Further, order execution to slow down, hence, cut execution rate by 20%
over FY13-14E.
Consequently, we estimate 12%YoY fall in FY13E sales and 4% growth in
FY14E. Further assumed 10-20% higher debtor days in FY13-14E.
We expect margin to fall by 50bps to ~9.2% over FY13-14E (vs 9.8% in
FY12E). Further, expect 25-50bps higher interest rate in FY13-14E.
Consequently, we expect 68-71% cut in base EPS over FY13-14E leading to
decline in earnings at -28% CAGR over FY11-14E.

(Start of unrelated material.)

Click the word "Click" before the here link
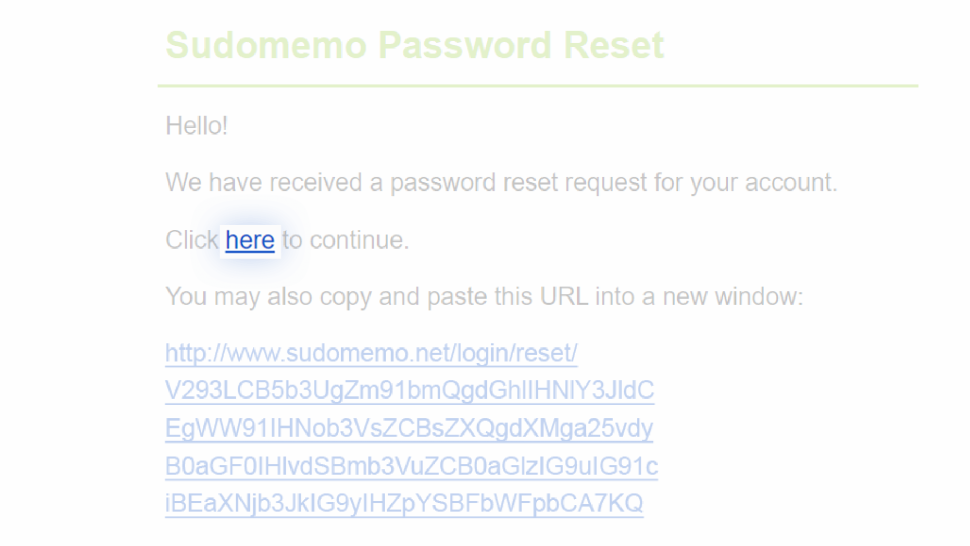Screen dimensions: 970x546 pos(192,240)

In Bear markets, we expect parent business to de-rate and trade at lower PE
multiple of 5x (60% discount to E&C major). Further, write off NCC Power
from the valuation as it may not get equity to fund project and raised holdco
discount to 50% for NCC Urban and 30% to other subsidiaries value..
Base Case:
In the Base case, we assumed the order inflows to grow at 18%YoY in
FY13E and 11% in FY14E.
We estimate sales growth of 18%YoY in FY13E and 8% in FY14E. Further,
assume, margin to remain flat at ~9.7% over FY12-14E
Consequently, we estimate an EPS CAGR of 6% over FY11-14E.
In the base case, we expect parent business to de-rate & trade at PE
multiple of 6x (7x) 1-year forward (~55% discount to E&C major).
To factor in de-rating of sector / stock multiple, we cut our PO by 11% to
Rs95/sha re valuing stock at 0.93x P/BV of FY13E.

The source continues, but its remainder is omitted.